GTU Voices - Spirituality x Ritual

Spirituality x Ritual

By Jhos Singer

Life unfolds. A creature is born, it struggles and plays, it rests and strives, it grows and shrivels, and eventually dies. That’s the drill. But every drill exists to hone a skill, a capacity, or to heighten awareness. Human beings invented rituals to put a glinting polish on those sharpened edges.  

Many rituals arise out of a spiritual need to mark a moment—birth, coming of age, confirming an identity or relationship, and death. We hit one of those nodes and there is an incredible urge to stop, notice, acknowledge, and celebrate. The formality of saying the same words of one's forebears who also stood in one of those crossroads provides a sense of continuity, a connection across the generations. It’s a way of time traveling. To drink from the same wedding cup as your great, great, grandparents is to feel with your own flesh what their flesh felt at the same moment in their lives. And that same wedding cup holds you in its memory for your great, great, grandchildren on their wedding day. We tend to those ritual items with care and diligence, because through the simple ritual of drinking from that particular cup, we transcend time, space, and death; elevate the mundane to a level of holiness that defies ordinary boundaries.   

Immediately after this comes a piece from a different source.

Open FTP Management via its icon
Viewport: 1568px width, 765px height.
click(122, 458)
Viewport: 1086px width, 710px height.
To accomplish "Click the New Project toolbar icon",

I remember that exact moment at my own wedding. I was marrying into a Jewish family who had been well off in Germany before the rise of the 3rd Reich. As the situation was undeniably deteriorating for them in the late 1930’s, they made the difficult decision to leave. Like Abraham before them, they left their land, their city, and their father’s house. Just as the scripture puts the leaving in the wrong order—certainly one cannot leave their land and city without first leaving their family home—so too did my new relations shed much of their national and regional identity, but they brought along with them remnants, objects, reminders of their father’s house. Including the wedding cups that have been in the family for at least 2 centuries. As I stood under our chuppah (wedding canopy) looking at my bride, holding that cup in my hands, listening to the same blessing that had been intoned under every chuppah in the family for hundreds of years, I was being sworn into a moment of connection with people long dead. That ritual changed my story, altered my destiny, put a new stitch into the tapestry of humanity. No other sip of wine could do that. Those cups are never used except in the context of a wedding. That is rarified ritual space—potent, powerful, and protected. 

Other rituals ground daily life—a moment of gratitude upon waking, a blessing said before eating, the way we sign off on a phone call with our kids or parents—they spark brief moments of awareness, appreciation, and acknowledgement that we are walking in grace. Like peak ritual moments, the everyday blessings and sacred rites we observe afford us the chance to elevate the ordinary. It slows us down. We see more clearly. It is the perfect seasoning to sprinkle on this life’s feast.